The History of the "@" Symbol (Part 1) - edavis
http://www.shadycharacters.co.uk/2011/07/the-symbol-part-1-of-2/

======
cpr
I'm really not sure why the author is expending so much energy on the "@". It
was the clearly obvious symbol for so-and-so at a given machine. What else
could Tomlinson have used from the basic teletype character set?

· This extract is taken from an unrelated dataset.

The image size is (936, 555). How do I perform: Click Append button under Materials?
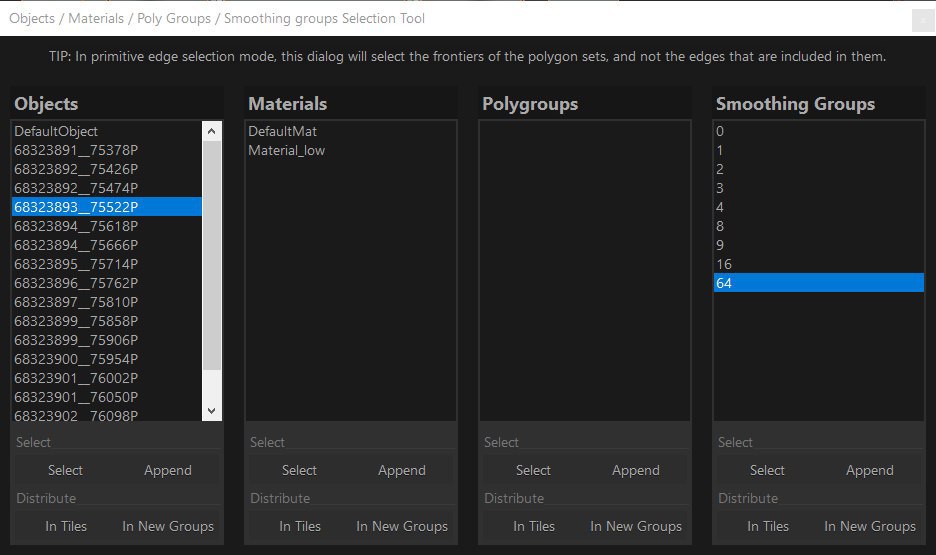[x=402, y=470]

And, as I commented to the author on Twitter, his story of how email came to
be glosses over the low-level technical details that would interest at least
the HN crowd. (I realize that's not the point of his story. But he touched on
it, anyway.)

For example, in the pre-TCP era (NCP was the host-to-host protocol), email was
delivered by FTP'ing to the given site and appending your message (saved as a
file) to the user's publicly-accessible mail box file (which was usually
append-only, so you couldn't read it).

We were pretty trusting in those days.

That meant your email name was your username on the site; for us TOPS-10
users, that means our email address was the usual 18+18 octal
project/programmer number. I think mine was 377,6001@harv-10 (no domains in
those days). The lucky guys on Tenex systems (the precursor to TOPS-20) and
Multics, etc., had real names.

I also remember being on the first ARPAnet mailing list (1972?), which was, of
course, a discussion group on mail clients' UX and mailing lists, combined.
Talk about bike-shedding and flame wars! But of course, none of us had ever
experienced anything like a mailing list before, so we had to discover all
those issues ab initio.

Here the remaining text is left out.